Unfortunately, the Biden administration might not have much more luck fighting insurgents on the home front. The economic dislocation and misplaced cultural grievances that are driving discontent are not easy to fix, especially with our knotty political system. And even if the president can tackle these challenges, the institutions that are trusted by the right—incendiary conservative politicians, Fox News, talk radio grifters, Facebook commentators obsessed with “owning the libs,” and, above all else, Donald Trump—have no incentive to stop peddling lies or to cool their tone. Hate works to their political and financial benefit. 

“We can run around and do targeting operations. The FBI can sweep up dudes nonstop,” says Jason Dempsey, an adjunct senior fellow at the Center for a New American Security and a former special assistant to the chairman of the Joint Chiefs of Staff. But political violence is, ultimately, a political problem. So long as the GOP remains in thrall to the far right, attackers will have enough support to regenerate. “If you don’t address that,” Dempsey says, “then no amount of tactical action will ever get you ahead of the game.” (emphasis added)

There is also evidence of significant public support for a potential military intervention and/or closing down Congress. The Washington Post indicates that both voters and non-voters share such views:   
Our research finds that, in fact, substantial numbers of U.S. adults say they would embrace ruptures in the constitutional order, which is in keeping with Bright Line Watch findings that experts believe that measures of U.S. democracy have declined under President Trump.






Whether his supporters believe it or not, the former president was and still is not democratic (in my opinion). He was and is an authoritarian autocrat with a lot of hostility toward democracy, especially elections, and the rule of law.
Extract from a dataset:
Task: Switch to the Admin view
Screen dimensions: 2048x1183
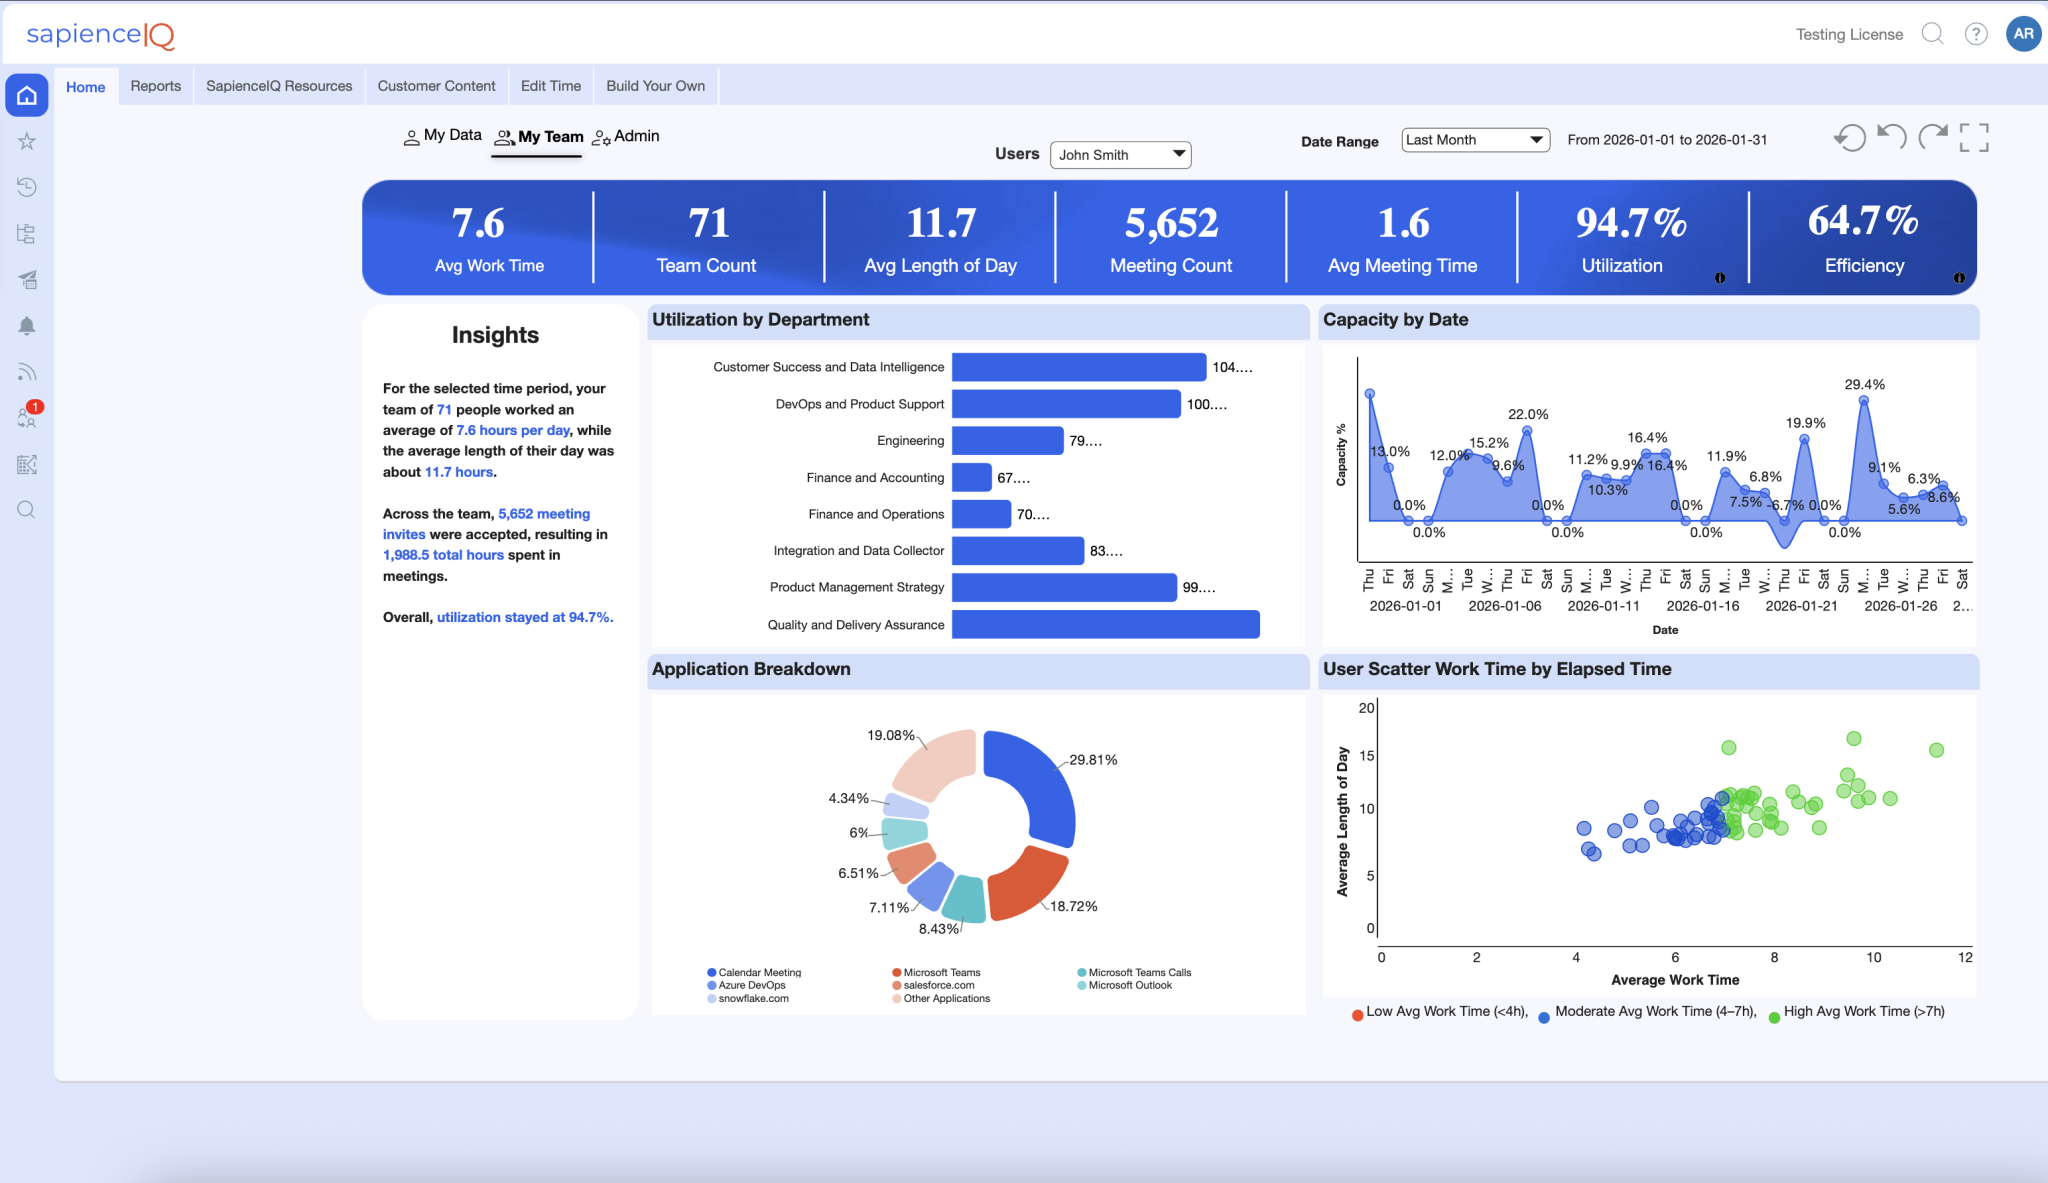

Based on that data, most republican believe T****-style democracy, i.e., autocracy, is just fine.

Another cause for concern lies with arguably inadequate laws and/or reluctance to enforce existing laws in the face of right wing domestic terrorism. Once source comments on this:
“When someone like [Tree of Life synagogue shooter] Robert Bowers kills18 people in a Pittsburgh synagogue, and he’s not considered a domestic terrorist because he used a handgun and not a weapon of mass destruction. It really points to the absurdity of the law as it exists today,” Blazakis told The Intercept. “If that were an individual inspired by ISIS, they’d be charged with an act of terrorism. 
Collectively, that evidence is convincing to me that democracy and the rule of law are under a severe attack and most of the danger, about 90% in my opinion, comes from the republican party leadership and radical right conservatism and propaganda generally. 

Questions: Is that content and analysis too biased-prejudiced and/or the evidence too cherry picked to be persuasive? Is Antifa and/or governance by democrats much more of a threat than just ~10%, say ~50% or even 90%? If there is widespread delusional thinking and belief, is it mostly on the left or the right, or roughly equal on both sides? Are the information sources not trustworthy and thus the evidence is not true or believable?



Thanks to PD for raising most of the information this discussion is based on.